Its been a little over a month since the alpha of PostgresCompare started and, thankfully, I’ve received a lot of feedback as to how I can improve the application. To help clear up how I’m going to get from alpha to beta and beyond I’m detailing here the work I am going to tackle before taking that next step.

Database object types

1.0.0-alpha just understood how to compare tables, and a little about how to deploy the differences. Since then I’ve added views, functions, triggers, users/roles and 1.0.14-alpha will include indexes. The remaining objects to add before beta are schemas and types.

Once the basic support is there it will allow alpha testers to see where the holes are and I intend to take another pass through each type, adding any remaining clauses that I’ve missed and addressing the deployment story for each.

Performance

PostgresCompare writes a lot of JSON to disk when saving comparison data. People who have tried to compare medium to large schemas have experienced slow performance as a result of the serialization and deserialization that goes on in the background. I will be removing a lot of the unneccesary information that’s contained in the JSON and, if necessary, adding some custom JSON readers/writers to reduce the time spent in the reflection library figuring out the fields for particular types.
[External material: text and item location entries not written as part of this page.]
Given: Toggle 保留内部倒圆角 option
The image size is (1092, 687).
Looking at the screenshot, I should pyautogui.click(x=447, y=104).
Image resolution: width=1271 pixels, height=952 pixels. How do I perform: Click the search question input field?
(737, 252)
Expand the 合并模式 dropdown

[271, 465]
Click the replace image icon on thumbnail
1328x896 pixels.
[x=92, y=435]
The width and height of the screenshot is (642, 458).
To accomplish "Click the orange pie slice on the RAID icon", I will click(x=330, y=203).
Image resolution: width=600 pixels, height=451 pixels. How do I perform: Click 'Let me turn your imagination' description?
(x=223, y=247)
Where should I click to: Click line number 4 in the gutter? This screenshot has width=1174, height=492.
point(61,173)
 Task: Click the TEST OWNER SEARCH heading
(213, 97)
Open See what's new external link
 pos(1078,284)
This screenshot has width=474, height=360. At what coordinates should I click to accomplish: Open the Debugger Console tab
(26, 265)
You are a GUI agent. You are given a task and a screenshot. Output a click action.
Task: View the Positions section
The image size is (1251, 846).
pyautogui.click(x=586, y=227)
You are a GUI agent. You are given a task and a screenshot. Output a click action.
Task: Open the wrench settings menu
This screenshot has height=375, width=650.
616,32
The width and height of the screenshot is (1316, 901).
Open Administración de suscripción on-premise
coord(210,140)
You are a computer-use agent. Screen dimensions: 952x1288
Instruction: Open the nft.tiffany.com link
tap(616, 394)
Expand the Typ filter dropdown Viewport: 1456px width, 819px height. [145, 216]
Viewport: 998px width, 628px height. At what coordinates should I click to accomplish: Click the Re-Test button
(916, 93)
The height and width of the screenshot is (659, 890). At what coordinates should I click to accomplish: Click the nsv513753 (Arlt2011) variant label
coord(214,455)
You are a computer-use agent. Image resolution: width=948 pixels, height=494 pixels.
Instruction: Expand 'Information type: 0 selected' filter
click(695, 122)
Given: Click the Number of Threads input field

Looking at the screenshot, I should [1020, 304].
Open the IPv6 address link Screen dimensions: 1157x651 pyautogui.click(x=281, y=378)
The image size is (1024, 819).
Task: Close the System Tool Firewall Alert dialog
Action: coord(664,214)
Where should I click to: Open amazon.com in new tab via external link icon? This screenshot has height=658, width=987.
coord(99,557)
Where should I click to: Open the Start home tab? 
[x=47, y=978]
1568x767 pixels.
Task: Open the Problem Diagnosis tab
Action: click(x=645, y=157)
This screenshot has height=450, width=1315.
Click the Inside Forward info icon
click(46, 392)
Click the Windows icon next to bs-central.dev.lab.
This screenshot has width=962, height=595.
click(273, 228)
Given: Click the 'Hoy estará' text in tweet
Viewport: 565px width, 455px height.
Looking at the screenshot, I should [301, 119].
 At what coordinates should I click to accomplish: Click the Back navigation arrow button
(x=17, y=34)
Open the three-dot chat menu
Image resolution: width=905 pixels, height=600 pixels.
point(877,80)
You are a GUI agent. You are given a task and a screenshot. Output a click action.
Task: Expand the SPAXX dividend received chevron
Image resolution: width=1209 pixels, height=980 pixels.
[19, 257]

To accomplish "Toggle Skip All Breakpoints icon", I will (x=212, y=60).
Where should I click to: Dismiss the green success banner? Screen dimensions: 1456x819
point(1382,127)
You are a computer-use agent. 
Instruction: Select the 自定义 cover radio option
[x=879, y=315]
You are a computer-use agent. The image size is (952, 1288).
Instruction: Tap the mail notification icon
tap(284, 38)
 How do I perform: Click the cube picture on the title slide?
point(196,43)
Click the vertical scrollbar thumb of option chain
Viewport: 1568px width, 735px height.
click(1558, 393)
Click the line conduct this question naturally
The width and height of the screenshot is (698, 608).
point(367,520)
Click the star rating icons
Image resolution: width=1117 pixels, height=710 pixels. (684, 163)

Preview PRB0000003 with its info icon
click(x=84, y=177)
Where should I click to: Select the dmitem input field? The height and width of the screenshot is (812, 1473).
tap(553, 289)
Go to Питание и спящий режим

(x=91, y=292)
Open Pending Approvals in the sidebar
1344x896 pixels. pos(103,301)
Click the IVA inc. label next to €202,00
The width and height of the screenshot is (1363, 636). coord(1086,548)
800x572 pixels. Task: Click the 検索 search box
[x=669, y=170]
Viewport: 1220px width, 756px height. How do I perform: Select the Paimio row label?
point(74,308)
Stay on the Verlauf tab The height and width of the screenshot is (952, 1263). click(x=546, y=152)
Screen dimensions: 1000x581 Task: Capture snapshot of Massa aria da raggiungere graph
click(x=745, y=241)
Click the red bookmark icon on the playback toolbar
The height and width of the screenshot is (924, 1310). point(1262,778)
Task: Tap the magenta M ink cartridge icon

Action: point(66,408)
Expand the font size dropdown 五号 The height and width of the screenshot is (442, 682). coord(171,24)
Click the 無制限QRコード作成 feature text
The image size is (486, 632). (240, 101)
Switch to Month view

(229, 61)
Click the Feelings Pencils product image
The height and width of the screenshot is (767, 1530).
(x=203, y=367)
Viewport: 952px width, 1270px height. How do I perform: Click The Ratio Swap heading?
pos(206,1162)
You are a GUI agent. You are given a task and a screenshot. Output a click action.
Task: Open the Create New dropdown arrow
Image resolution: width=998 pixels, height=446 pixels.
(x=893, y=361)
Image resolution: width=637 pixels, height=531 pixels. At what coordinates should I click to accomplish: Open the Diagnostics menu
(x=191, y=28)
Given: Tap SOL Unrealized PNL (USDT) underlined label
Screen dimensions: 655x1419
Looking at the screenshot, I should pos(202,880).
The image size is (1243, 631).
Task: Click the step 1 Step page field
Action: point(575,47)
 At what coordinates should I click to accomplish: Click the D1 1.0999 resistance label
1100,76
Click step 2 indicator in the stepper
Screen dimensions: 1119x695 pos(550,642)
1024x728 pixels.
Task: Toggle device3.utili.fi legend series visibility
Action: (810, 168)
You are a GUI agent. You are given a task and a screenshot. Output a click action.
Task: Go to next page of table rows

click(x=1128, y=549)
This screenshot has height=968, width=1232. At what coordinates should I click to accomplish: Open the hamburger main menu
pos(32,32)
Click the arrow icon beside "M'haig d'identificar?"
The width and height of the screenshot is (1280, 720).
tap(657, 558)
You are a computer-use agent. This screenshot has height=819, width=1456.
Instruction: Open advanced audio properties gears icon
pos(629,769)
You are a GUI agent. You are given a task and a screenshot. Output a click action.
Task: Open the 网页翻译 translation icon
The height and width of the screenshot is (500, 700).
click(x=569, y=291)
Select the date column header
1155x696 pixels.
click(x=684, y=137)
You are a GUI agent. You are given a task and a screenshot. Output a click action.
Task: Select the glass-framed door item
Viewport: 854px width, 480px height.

User interface improvements

As it stands the user interface is quite bare bones and offers little help in getting people started. I will be refactoring the UI to have the idea of Projects and Environments at the top level. A project will consist of a couple of environments and all the comparisons, snapshots and deployments created within that context.

That gives a broad overview of what to expect over the next little while. Thank you for your feedback so far. Keep it coming!